## What you need to do
When the string "each" is part of a line below, that line should be copied.

======== Record excerpts ========

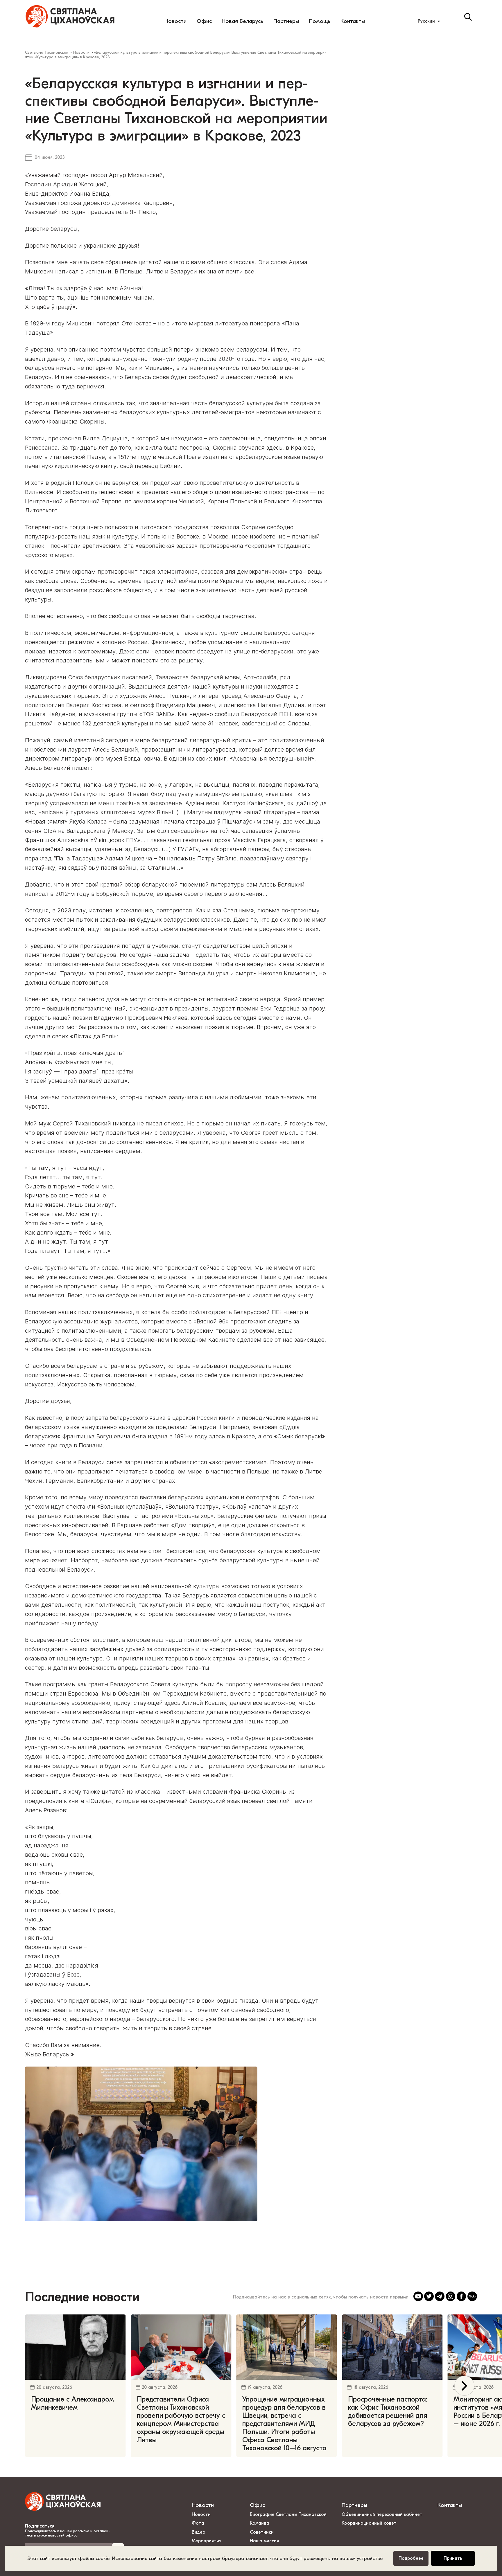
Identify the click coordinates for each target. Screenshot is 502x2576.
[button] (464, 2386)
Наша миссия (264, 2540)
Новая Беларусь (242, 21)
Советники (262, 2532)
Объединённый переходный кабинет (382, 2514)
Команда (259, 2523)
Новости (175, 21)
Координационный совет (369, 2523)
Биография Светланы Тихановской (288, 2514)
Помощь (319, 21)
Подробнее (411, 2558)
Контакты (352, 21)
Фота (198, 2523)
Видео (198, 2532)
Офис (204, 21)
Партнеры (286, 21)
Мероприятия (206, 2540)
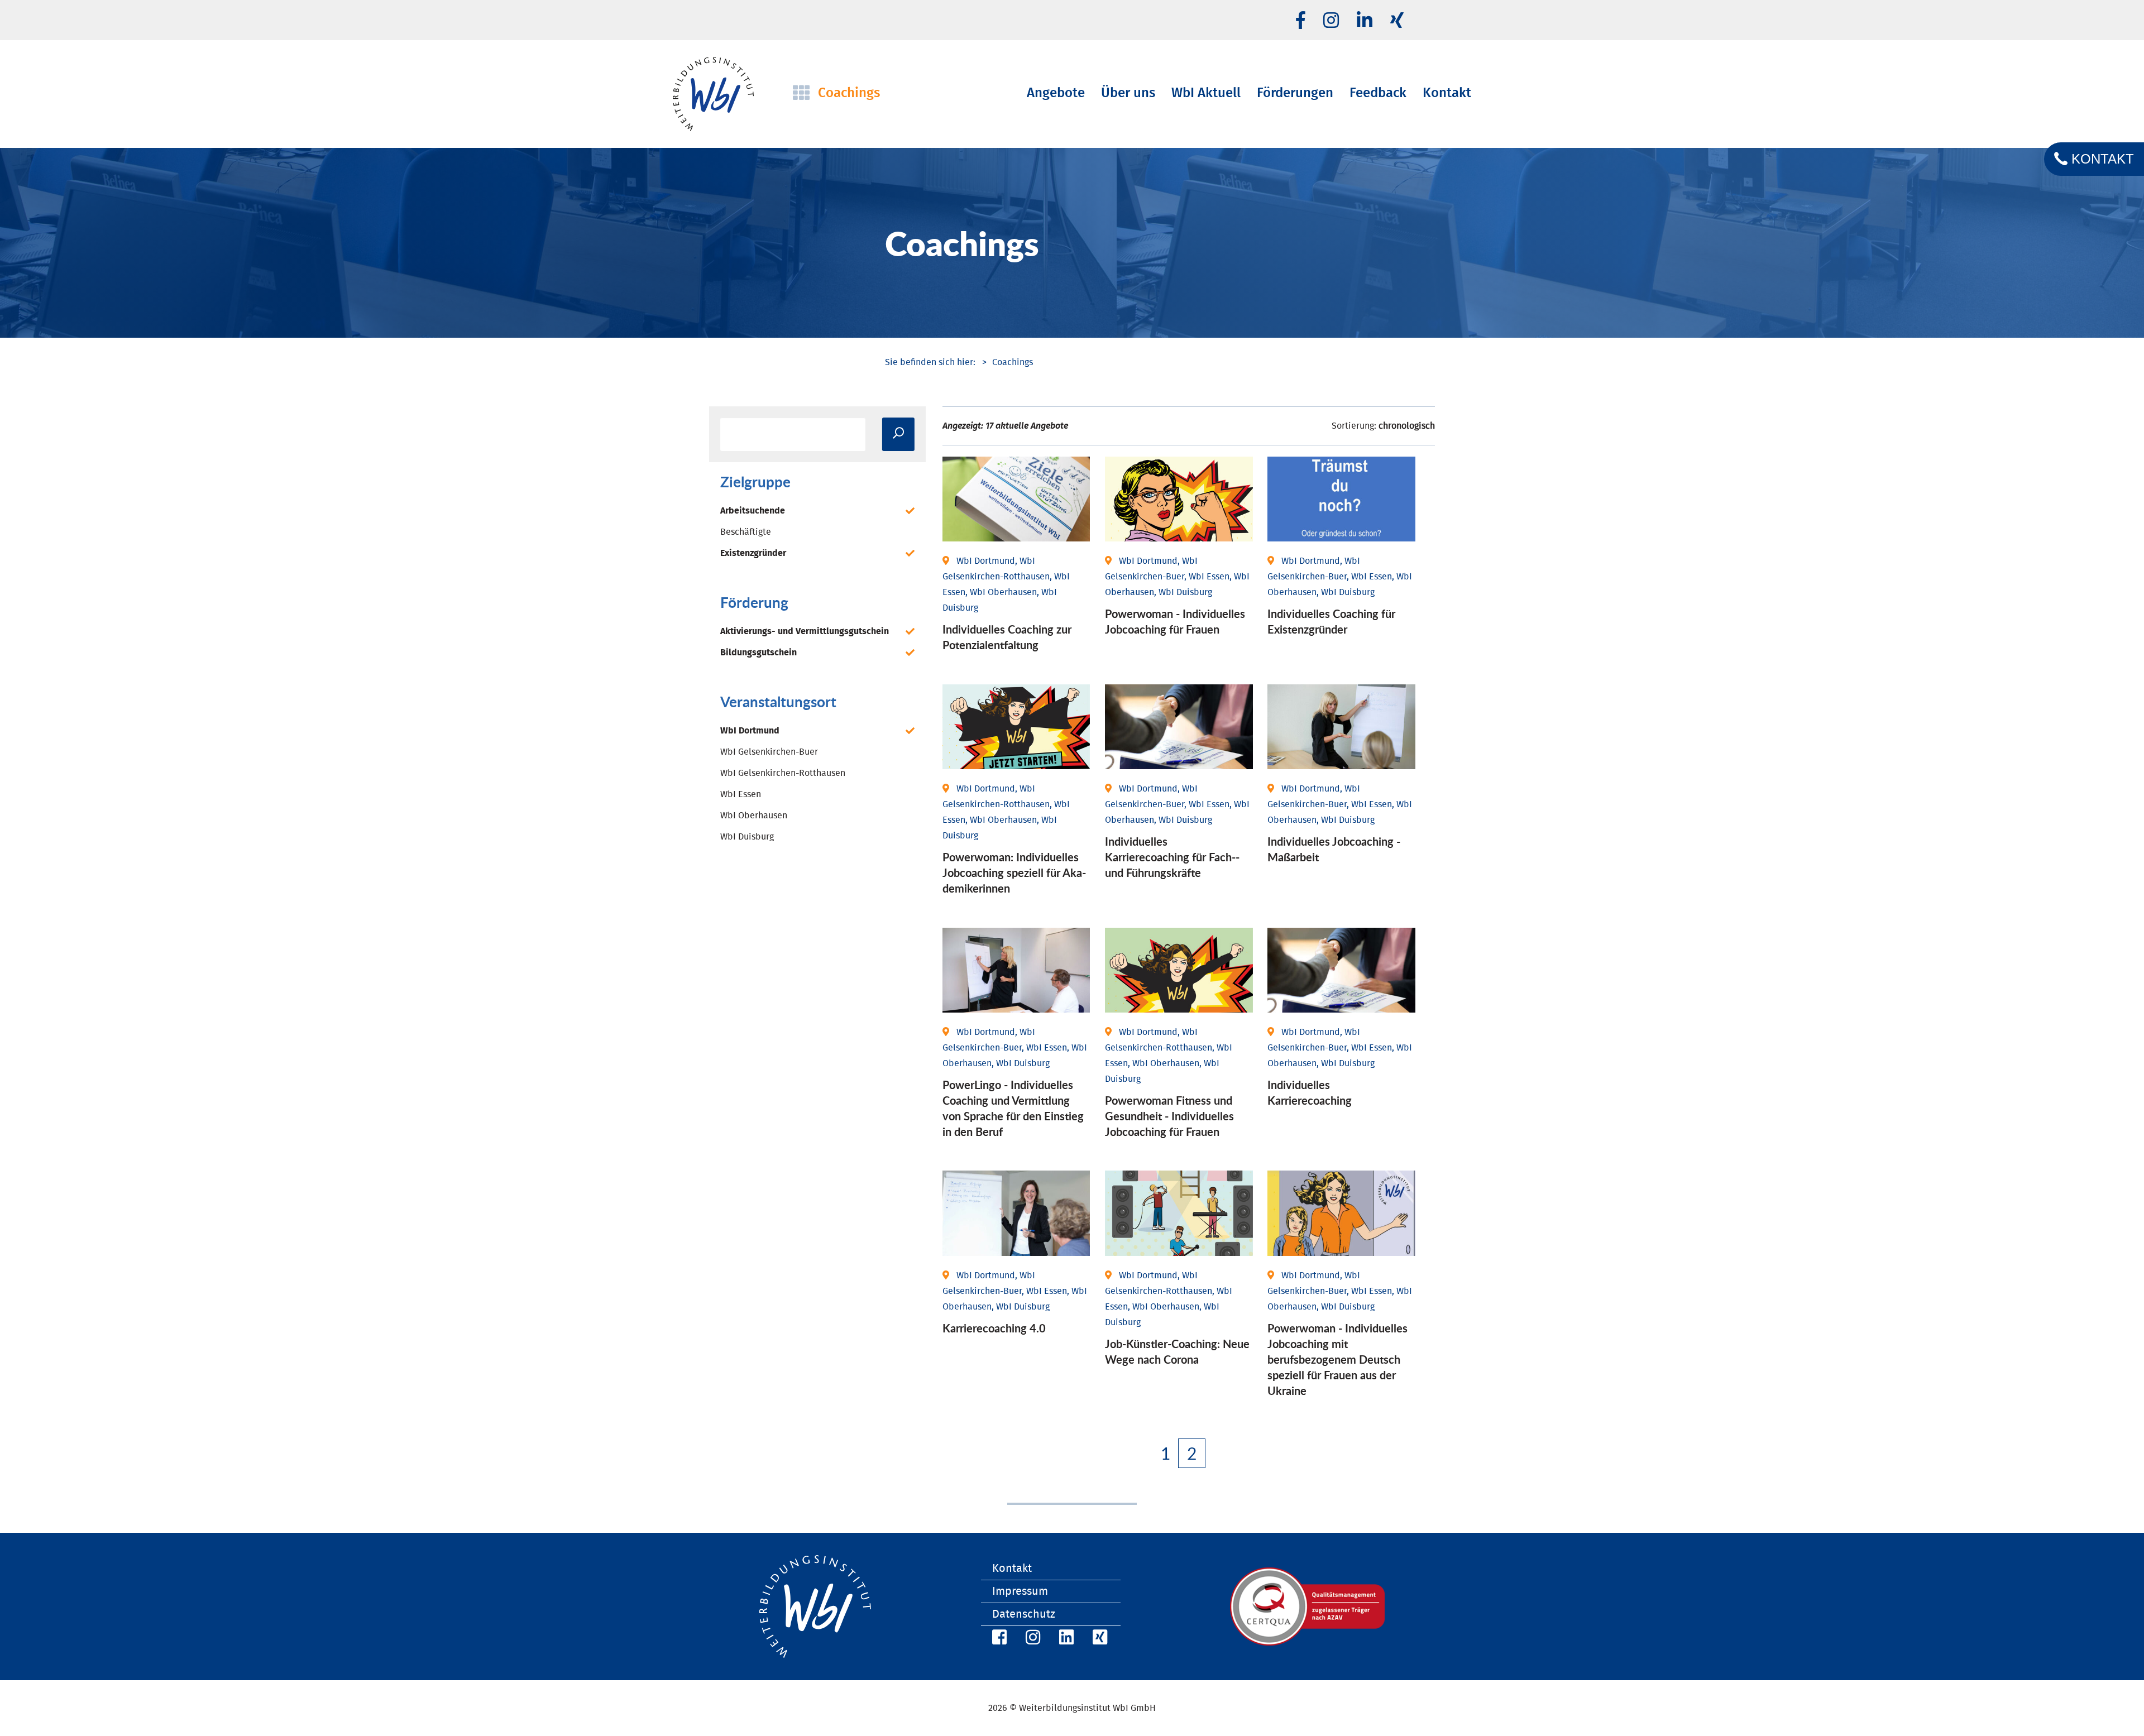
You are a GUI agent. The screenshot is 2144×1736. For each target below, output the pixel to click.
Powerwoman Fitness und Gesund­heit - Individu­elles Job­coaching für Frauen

========

## Problem solution
Identify the click coordinates for each target. Screenshot is 502x2576.
You are a GUI agent. The screenshot is 2144×1736. For each target below, output the pixel to click.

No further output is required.